There is nothing unusual about a governing party and the opposition having their differences. This is no excuse, however, for them refusing to meet and sort out these differences. On Thursday, Minister of the Interior Lee Hong-yuan (李鴻源) met representatives from environmental groups in what was an example of how this should be done.
There had initially been some tension between the two sides, as Lee had criticized environmental groups for not supporting the government’s fuel and electricity price increase policy. The groups replied, through the media, that Lee had got his wires crossed and Lee then invited them to a meeting. To all appearances, it had all the makings of being quite a fraught occasion.
As it turned out, despite the differences of opinion, the atmosphere at the debate was affable. The groups kept to their positions that the price increases had little to do with energy conservation or environmental protection and simply reflected the losses accrued by CPC Corp, Taiwan and Taiwan Power Co (Taipower). As a result, they said, there was no reason to support the policy.
Lee conceded their basic point. In the end, Green Consumers’ Foundation chairman Jay Fang (方儉) suggested that if Lee were to show a commitment to carbon disclosure over the next year, the environmental groups would be more than willing to help out. Lee promised to cooperate. From what could have been a tense meeting, the two sides succeeded in communicating meaningfully with each other and in generating a constructive plan of action. It was a real swords-to-plowshares moment.

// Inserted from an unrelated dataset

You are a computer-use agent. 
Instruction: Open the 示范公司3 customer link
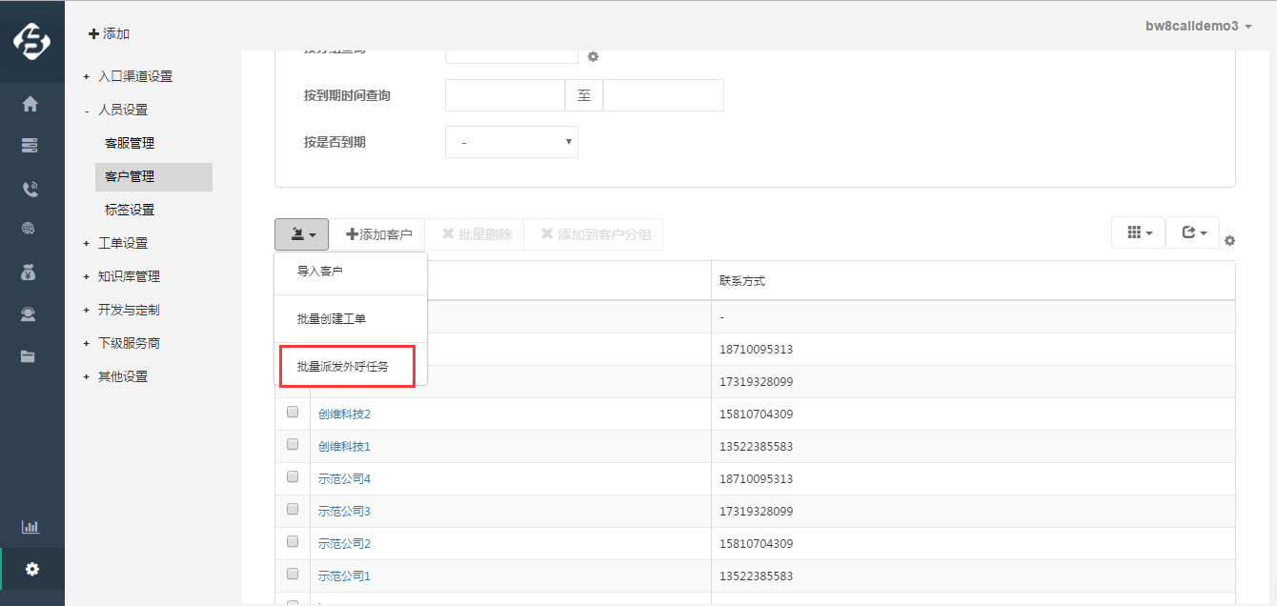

President Ma Ying-jeou (馬英九) has done quite well in this regard in his relations with Beijing, but relations between domestic political parties are pretty frosty, and have been for some time. For four years now, Ma has been talking of meeting with opposition leaders. While it was no surprise that he had little to do with former Democratic Progressive Party (DPP) chairperson Tsai Ing-wen (蔡英文), he did not have much to do with the pan-blue People First Party either. He recently broached the subject again, but nothing came of it and DPP Chairman Su Tseng-chang (蘇貞昌) accused him of playing politics.
There are several reasons for the breakdown in communication between the governing and opposition parties. First of all, Ma is too interested in appearances. He wants any meeting with opposition leaders to be held in a public forum, TV cameras present, with himself in the capacity of president, with the stated aim of reaching a consensus — like some kind of formal meeting between two national leaders. This poses too many complications, with too many factors that can go wrong.
Second, politics is always going to get in the way. There is little love lost between the government and opposition and each side will approach any meeting intent on political point-scoring. There is just too little room for agreement or concession.
Third, it is far from clear that Ma will be going into any meeting with a genuine desire for communication. As president and chairman of the governing party, he holds all the cards and he is not going to want to compromise or concede anything to the opposition. He lacks the mentality to see the benefit of communication taking place at all. It is no surprise, then, that talks on holding a meeting never go beyond the preliminary stages between intermediaries.